Records from a collection ->
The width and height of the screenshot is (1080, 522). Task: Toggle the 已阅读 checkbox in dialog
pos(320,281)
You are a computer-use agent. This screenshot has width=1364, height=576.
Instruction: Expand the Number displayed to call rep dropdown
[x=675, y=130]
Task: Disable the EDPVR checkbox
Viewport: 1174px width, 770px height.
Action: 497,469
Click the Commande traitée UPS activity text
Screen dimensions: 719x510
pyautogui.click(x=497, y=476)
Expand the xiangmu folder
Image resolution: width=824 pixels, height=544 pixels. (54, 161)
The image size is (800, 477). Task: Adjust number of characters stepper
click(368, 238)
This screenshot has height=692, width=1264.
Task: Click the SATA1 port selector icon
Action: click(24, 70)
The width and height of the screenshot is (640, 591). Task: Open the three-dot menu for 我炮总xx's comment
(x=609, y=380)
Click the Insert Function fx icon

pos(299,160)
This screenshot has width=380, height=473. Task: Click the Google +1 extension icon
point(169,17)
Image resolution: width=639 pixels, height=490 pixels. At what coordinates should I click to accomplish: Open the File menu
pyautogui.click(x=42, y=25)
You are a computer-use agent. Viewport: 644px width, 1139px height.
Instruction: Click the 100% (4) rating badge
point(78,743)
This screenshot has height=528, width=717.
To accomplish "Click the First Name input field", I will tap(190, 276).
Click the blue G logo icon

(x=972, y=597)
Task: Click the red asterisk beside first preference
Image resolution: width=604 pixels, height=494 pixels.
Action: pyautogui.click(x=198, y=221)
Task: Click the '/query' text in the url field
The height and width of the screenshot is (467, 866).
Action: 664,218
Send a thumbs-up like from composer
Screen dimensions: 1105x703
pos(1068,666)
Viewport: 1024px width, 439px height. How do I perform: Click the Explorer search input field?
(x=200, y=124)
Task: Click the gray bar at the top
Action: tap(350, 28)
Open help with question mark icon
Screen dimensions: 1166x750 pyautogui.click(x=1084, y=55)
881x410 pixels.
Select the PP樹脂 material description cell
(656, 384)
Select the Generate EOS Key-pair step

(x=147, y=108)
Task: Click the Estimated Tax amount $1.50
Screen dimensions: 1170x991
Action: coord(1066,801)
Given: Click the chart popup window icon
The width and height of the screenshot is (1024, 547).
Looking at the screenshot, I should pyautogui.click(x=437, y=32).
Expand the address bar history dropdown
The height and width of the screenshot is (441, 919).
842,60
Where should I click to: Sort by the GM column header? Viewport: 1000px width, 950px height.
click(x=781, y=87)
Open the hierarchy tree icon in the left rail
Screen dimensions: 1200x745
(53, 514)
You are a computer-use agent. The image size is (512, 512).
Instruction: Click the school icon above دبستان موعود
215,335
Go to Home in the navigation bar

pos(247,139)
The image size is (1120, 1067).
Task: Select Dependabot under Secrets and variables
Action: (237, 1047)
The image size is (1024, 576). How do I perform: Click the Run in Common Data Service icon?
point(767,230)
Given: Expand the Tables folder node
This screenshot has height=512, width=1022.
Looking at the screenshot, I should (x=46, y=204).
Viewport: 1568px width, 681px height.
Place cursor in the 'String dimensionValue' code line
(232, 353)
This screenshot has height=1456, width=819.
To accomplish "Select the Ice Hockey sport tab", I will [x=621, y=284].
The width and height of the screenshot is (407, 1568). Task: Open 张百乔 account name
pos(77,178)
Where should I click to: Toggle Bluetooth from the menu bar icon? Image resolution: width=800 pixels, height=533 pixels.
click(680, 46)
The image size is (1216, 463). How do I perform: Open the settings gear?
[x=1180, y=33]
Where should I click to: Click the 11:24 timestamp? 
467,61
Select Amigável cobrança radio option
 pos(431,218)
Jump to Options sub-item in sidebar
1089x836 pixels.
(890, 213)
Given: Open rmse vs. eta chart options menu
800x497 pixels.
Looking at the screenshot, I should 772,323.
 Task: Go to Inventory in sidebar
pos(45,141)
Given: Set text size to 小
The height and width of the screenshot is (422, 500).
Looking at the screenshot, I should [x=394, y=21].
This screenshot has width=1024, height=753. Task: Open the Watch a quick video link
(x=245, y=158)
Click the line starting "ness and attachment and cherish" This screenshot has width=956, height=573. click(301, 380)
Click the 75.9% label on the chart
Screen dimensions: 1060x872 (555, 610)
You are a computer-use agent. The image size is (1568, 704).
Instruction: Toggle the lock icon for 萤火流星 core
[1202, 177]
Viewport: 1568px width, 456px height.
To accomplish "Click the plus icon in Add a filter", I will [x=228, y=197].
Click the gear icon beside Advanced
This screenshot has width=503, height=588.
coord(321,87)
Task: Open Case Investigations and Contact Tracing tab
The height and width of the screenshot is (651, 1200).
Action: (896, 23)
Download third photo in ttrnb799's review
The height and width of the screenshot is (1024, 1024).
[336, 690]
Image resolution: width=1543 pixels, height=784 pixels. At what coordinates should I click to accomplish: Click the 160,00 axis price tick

TASK GOAL -> Print the entries once more, identical in every line.

FINAL ANSWER ->
The width and height of the screenshot is (1080, 522). Task: Toggle the 已阅读 checkbox in dialog
pos(320,281)
You are a computer-use agent. This screenshot has width=1364, height=576.
Instruction: Expand the Number displayed to call rep dropdown
[x=675, y=130]
Task: Disable the EDPVR checkbox
Viewport: 1174px width, 770px height.
Action: 497,469
Click the Commande traitée UPS activity text
Screen dimensions: 719x510
pyautogui.click(x=497, y=476)
Expand the xiangmu folder
Image resolution: width=824 pixels, height=544 pixels. (54, 161)
The image size is (800, 477). Task: Adjust number of characters stepper
click(368, 238)
This screenshot has height=692, width=1264.
Task: Click the SATA1 port selector icon
Action: click(24, 70)
The width and height of the screenshot is (640, 591). Task: Open the three-dot menu for 我炮总xx's comment
(x=609, y=380)
Click the Insert Function fx icon

pos(299,160)
This screenshot has width=380, height=473. Task: Click the Google +1 extension icon
point(169,17)
Image resolution: width=639 pixels, height=490 pixels. At what coordinates should I click to accomplish: Open the File menu
pyautogui.click(x=42, y=25)
You are a computer-use agent. Viewport: 644px width, 1139px height.
Instruction: Click the 100% (4) rating badge
point(78,743)
This screenshot has height=528, width=717.
To accomplish "Click the First Name input field", I will tap(190, 276).
Click the blue G logo icon

(x=972, y=597)
Task: Click the red asterisk beside first preference
Image resolution: width=604 pixels, height=494 pixels.
Action: pyautogui.click(x=198, y=221)
Task: Click the '/query' text in the url field
The height and width of the screenshot is (467, 866).
Action: 664,218
Send a thumbs-up like from composer
Screen dimensions: 1105x703
pos(1068,666)
Viewport: 1024px width, 439px height. How do I perform: Click the Explorer search input field?
(x=200, y=124)
Task: Click the gray bar at the top
Action: tap(350, 28)
Open help with question mark icon
Screen dimensions: 1166x750 pyautogui.click(x=1084, y=55)
881x410 pixels.
Select the PP樹脂 material description cell
(656, 384)
Select the Generate EOS Key-pair step

(x=147, y=108)
Task: Click the Estimated Tax amount $1.50
Screen dimensions: 1170x991
Action: coord(1066,801)
Given: Click the chart popup window icon
The width and height of the screenshot is (1024, 547).
Looking at the screenshot, I should pyautogui.click(x=437, y=32).
Expand the address bar history dropdown
The height and width of the screenshot is (441, 919).
842,60
Where should I click to: Sort by the GM column header? Viewport: 1000px width, 950px height.
click(x=781, y=87)
Open the hierarchy tree icon in the left rail
Screen dimensions: 1200x745
(53, 514)
You are a computer-use agent. The image size is (512, 512).
Instruction: Click the school icon above دبستان موعود
215,335
Go to Home in the navigation bar

pos(247,139)
The image size is (1120, 1067).
Task: Select Dependabot under Secrets and variables
Action: (237, 1047)
The image size is (1024, 576). How do I perform: Click the Run in Common Data Service icon?
point(767,230)
Given: Expand the Tables folder node
This screenshot has height=512, width=1022.
Looking at the screenshot, I should (x=46, y=204).
Viewport: 1568px width, 681px height.
Place cursor in the 'String dimensionValue' code line
(232, 353)
This screenshot has height=1456, width=819.
To accomplish "Select the Ice Hockey sport tab", I will [x=621, y=284].
The width and height of the screenshot is (407, 1568). Task: Open 张百乔 account name
pos(77,178)
Where should I click to: Toggle Bluetooth from the menu bar icon? Image resolution: width=800 pixels, height=533 pixels.
click(680, 46)
The image size is (1216, 463). How do I perform: Open the settings gear?
[x=1180, y=33]
Where should I click to: Click the 11:24 timestamp? 
467,61
Select Amigável cobrança radio option
 pos(431,218)
Jump to Options sub-item in sidebar
1089x836 pixels.
(890, 213)
Given: Open rmse vs. eta chart options menu
800x497 pixels.
Looking at the screenshot, I should 772,323.
 Task: Go to Inventory in sidebar
pos(45,141)
Given: Set text size to 小
The height and width of the screenshot is (422, 500).
Looking at the screenshot, I should [x=394, y=21].
This screenshot has width=1024, height=753. Task: Open the Watch a quick video link
(x=245, y=158)
Click the line starting "ness and attachment and cherish" This screenshot has width=956, height=573. click(301, 380)
Click the 75.9% label on the chart
Screen dimensions: 1060x872 (555, 610)
You are a computer-use agent. The image size is (1568, 704).
Instruction: Toggle the lock icon for 萤火流星 core
[1202, 177]
Viewport: 1568px width, 456px height.
To accomplish "Click the plus icon in Add a filter", I will [x=228, y=197].
Click the gear icon beside Advanced
This screenshot has width=503, height=588.
coord(321,87)
Task: Open Case Investigations and Contact Tracing tab
The height and width of the screenshot is (651, 1200).
Action: (896, 23)
Download third photo in ttrnb799's review
The height and width of the screenshot is (1024, 1024).
[336, 690]
Image resolution: width=1543 pixels, height=784 pixels. At what coordinates should I click to accomplish: Click the 160,00 axis price tick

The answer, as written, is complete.